In [1]:
import numpy as np
import pandas as pd
import matplotlib.pylab as plt
import os
from IPython.core.display import display

# first lets look at the data
dataFolder = 'data_cleaned'
wordLists = os.listdir(dataFolder)

#populate the data frame with words
ASL_df = pd.DataFrame(wordLists,columns = ['Word']);
#populate with full paths
ASL_df['Full Path'] = ASL_df['Word'].apply(lambda x: os.path.join(dataFolder,x))
#populate with # samples
ASL_df['# samples'] = ASL_df['Full Path'].apply(lambda x: len(os.listdir(x)))
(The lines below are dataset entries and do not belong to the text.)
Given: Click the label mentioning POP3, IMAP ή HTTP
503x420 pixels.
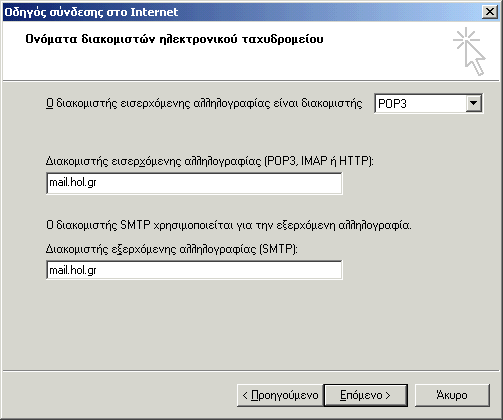Looking at the screenshot, I should [x=210, y=161].
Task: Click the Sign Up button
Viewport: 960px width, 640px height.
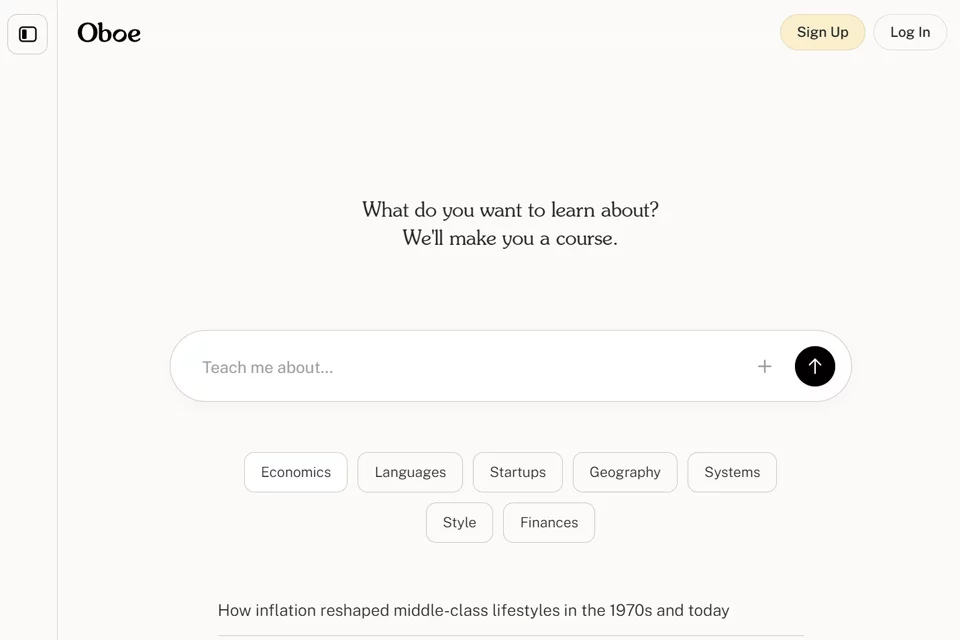Action: coord(822,32)
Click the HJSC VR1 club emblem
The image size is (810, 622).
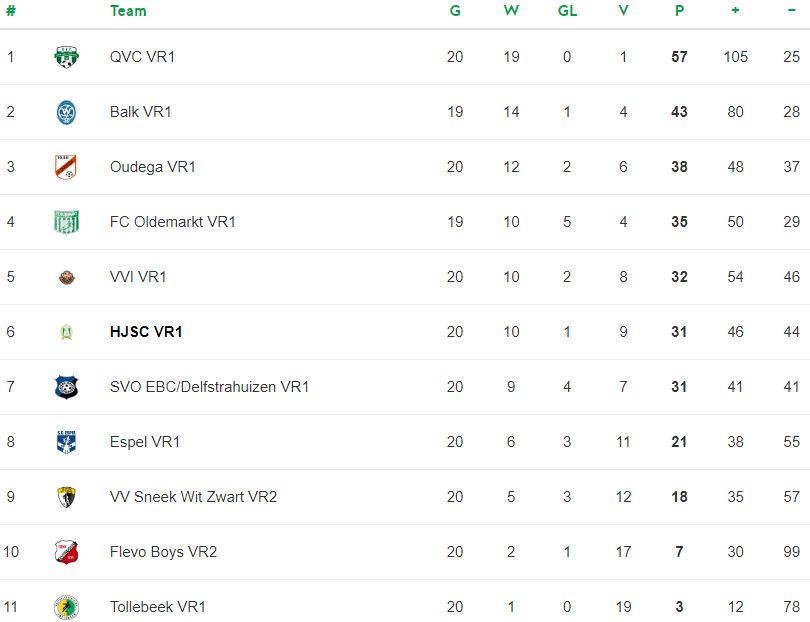66,332
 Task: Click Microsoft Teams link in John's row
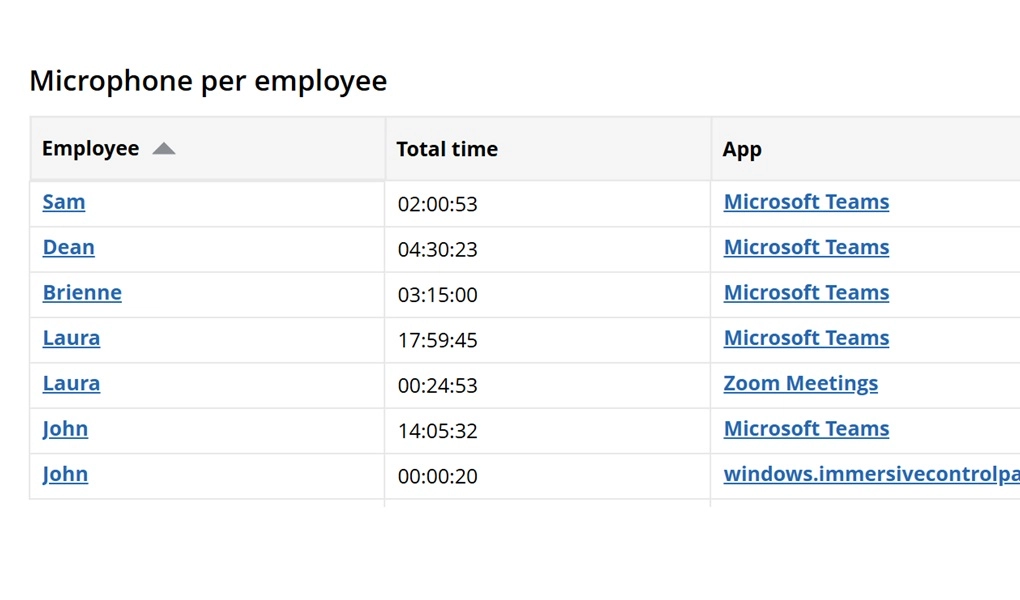pyautogui.click(x=806, y=429)
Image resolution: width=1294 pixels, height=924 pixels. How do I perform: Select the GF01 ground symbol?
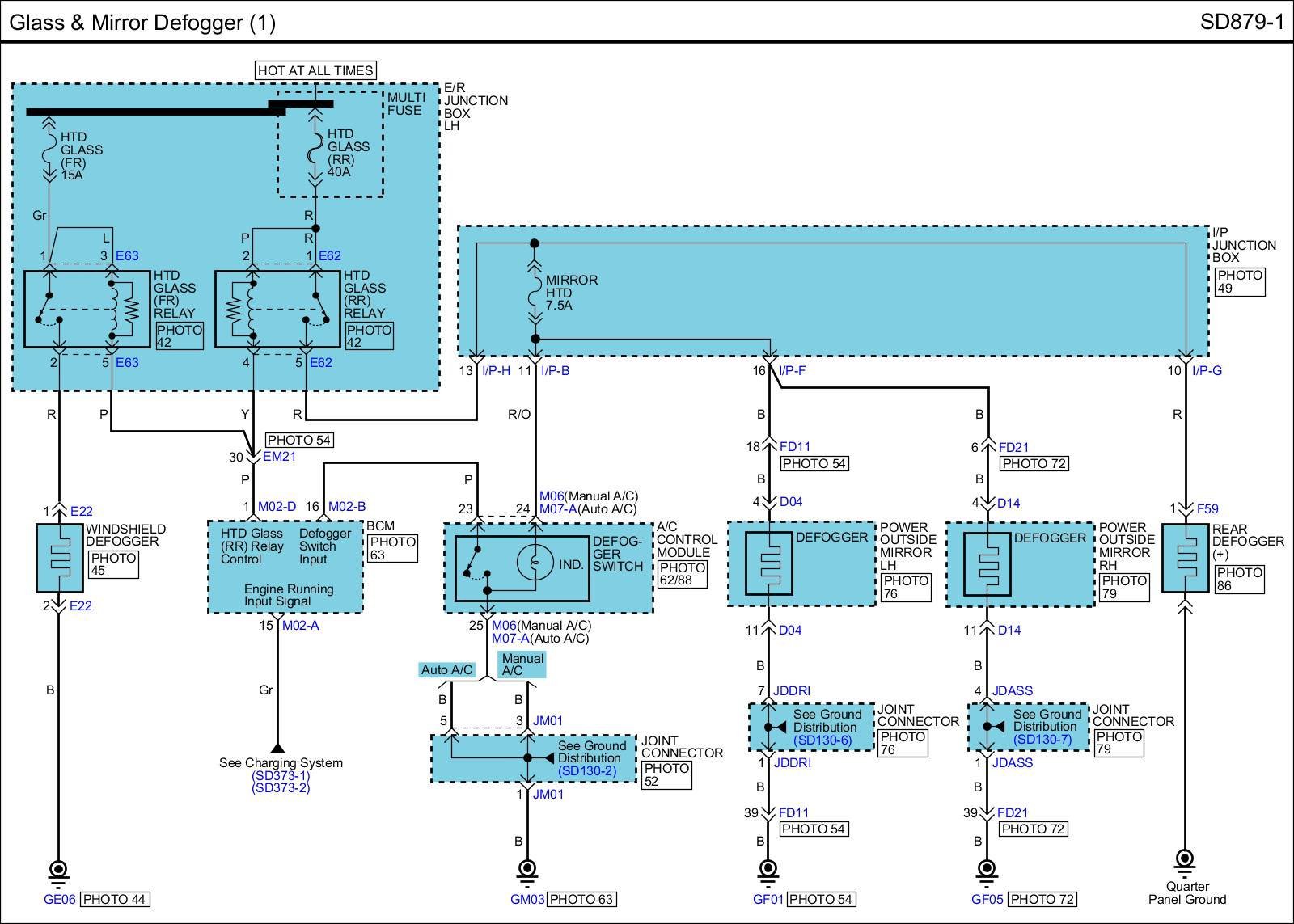pos(767,871)
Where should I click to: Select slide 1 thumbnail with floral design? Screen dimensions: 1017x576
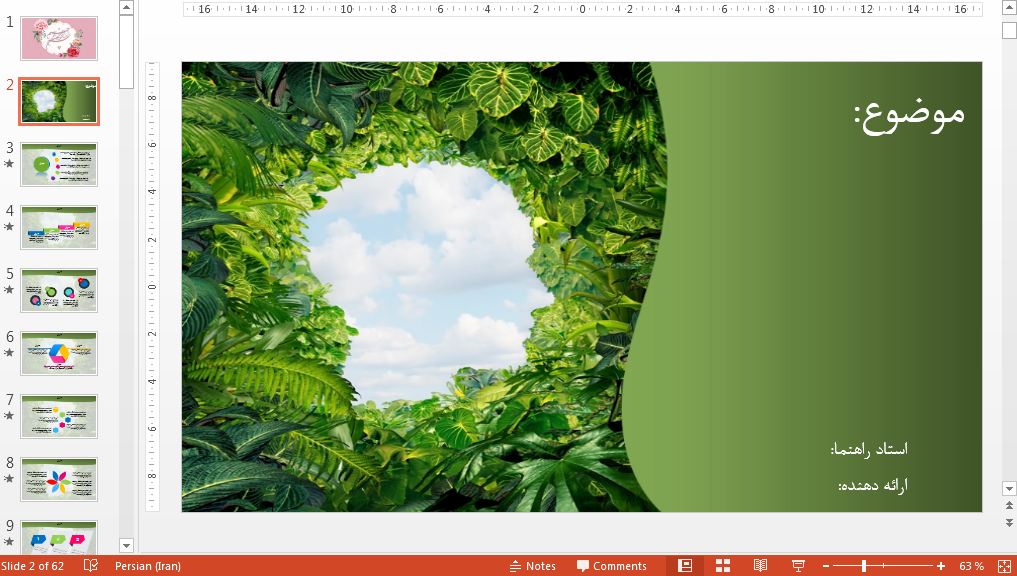59,38
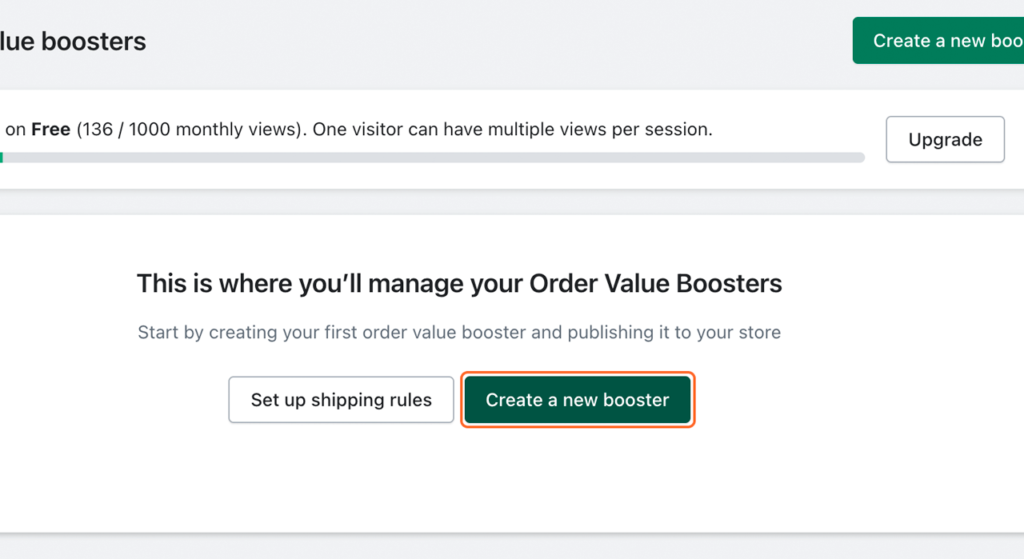Select the boosters page title heading

[x=73, y=42]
#sort them by largest or smallest
ASL_df = ASL_df.sort_values(by=['# samples'],ascending = False)

print('Words with the most # of examples')
display(ASL_df.head(10))

Words with the most # of examples


Unnamed: 0,Word,Full Path,# samples
46,ART-DESIGN,data_cleaned\ART-DESIGN,32
185,CUTE,data_cleaned\CUTE,30
15,ADVISE-INFLUENCE,data_cleaned\ADVISE-INFLUENCE,24
261,PAST,data_cleaned\PAST,24
207,GUITAR,data_cleaned\GUITAR,24
205,GOVERNMENT,data_cleaned\GOVERNMENT,24
16,AFRAID,data_cleaned\AFRAID,24
95,BIG,data_cleaned\BIG,24
37,ANSWER,data_cleaned\ANSWER,22
18,AGAIN,data_cleaned\AGAIN,22


In [2]:
import cv2

def ImagesFromVideoFile(videoName,desDirectory,wordsampleIndex_int):
    #get video source object
    cap = cv2.VideoCapture(videoName)
    w = cap.get(cv2.CAP_PROP_FRAME_WIDTH)
    h = cap.get(cv2.CAP_PROP_FRAME_HEIGHT)
    numFrames = cap.get(cv2.CAP_PROP_FRAME_COUNT)
    size = (h,w)    
    count = 0
    if(cap.isOpened()):
        while(True):
            #read the captured video
            ret, frame = cap.read()
            
            if(not ret):
                #no more frames so lets exit the loop
                break
            im = cv2.resize(frame, (224, 224), interpolation = cv2.INTER_AREA)
            #now lets just cast it and fix the channels
#             im = cv2.cvtColor(im, cv2.COLOR_BGR2RGB)
            filename = os.path.join(desDirectory,'pic_{0}_{1}.png'.format(wordsampleIndex_int,count))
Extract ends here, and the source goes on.